*** Begin section ***
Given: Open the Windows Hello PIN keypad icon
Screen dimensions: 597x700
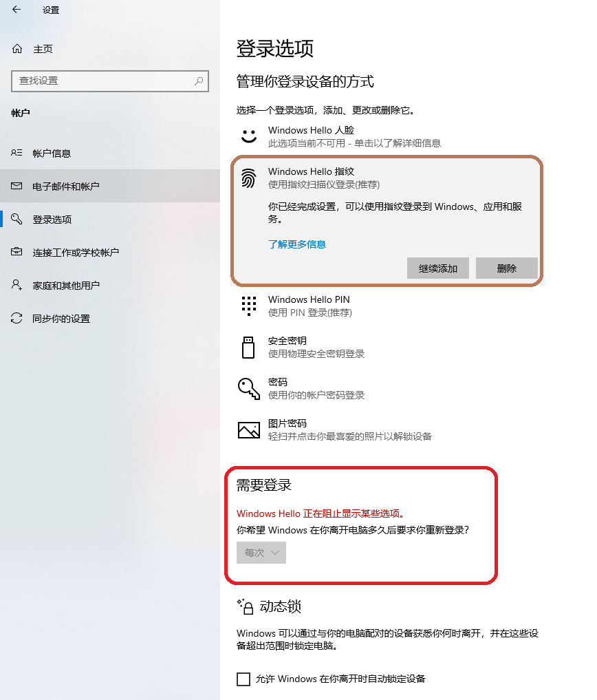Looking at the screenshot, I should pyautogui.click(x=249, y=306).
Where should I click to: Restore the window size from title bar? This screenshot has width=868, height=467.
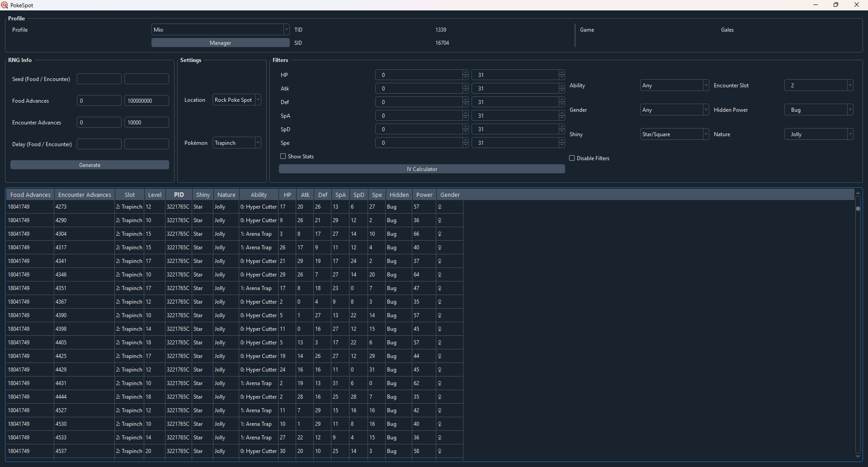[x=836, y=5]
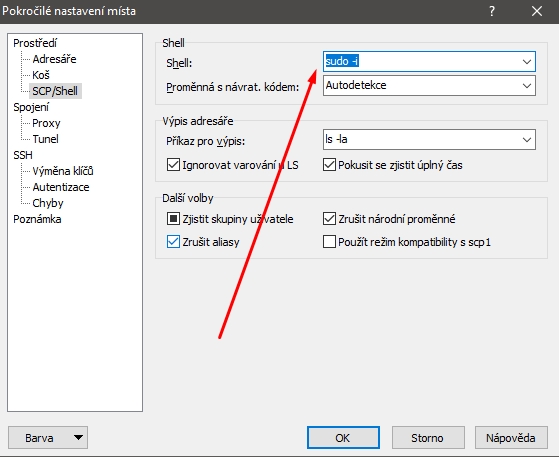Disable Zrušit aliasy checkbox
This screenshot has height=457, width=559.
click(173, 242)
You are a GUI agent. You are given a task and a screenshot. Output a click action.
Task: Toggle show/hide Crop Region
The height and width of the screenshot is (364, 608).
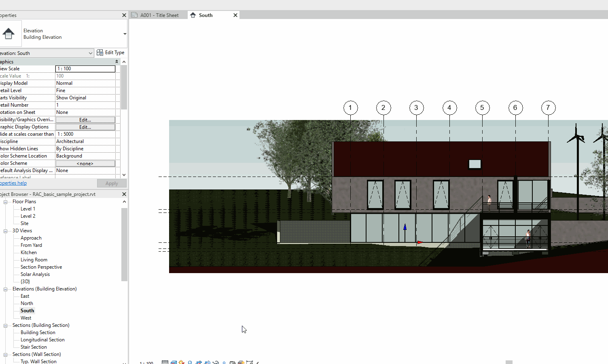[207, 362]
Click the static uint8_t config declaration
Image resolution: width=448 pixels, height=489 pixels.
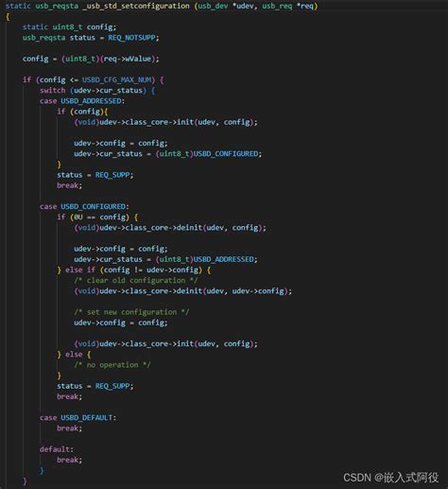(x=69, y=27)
*** End section ***
Task objective
Your copy must repeat the data word for word and show none of its images.

Expected answer
Given: Open the Windows Hello PIN keypad icon
Screen dimensions: 597x700
Looking at the screenshot, I should pyautogui.click(x=249, y=306).
Where should I click to: Restore the window size from title bar? This screenshot has width=868, height=467.
[x=836, y=5]
Disable Zrušit aliasy checkbox
This screenshot has height=457, width=559.
click(173, 242)
You are a GUI agent. You are given a task and a screenshot. Output a click action.
Task: Toggle show/hide Crop Region
The height and width of the screenshot is (364, 608).
[207, 362]
Click the static uint8_t config declaration
Image resolution: width=448 pixels, height=489 pixels.
(x=69, y=27)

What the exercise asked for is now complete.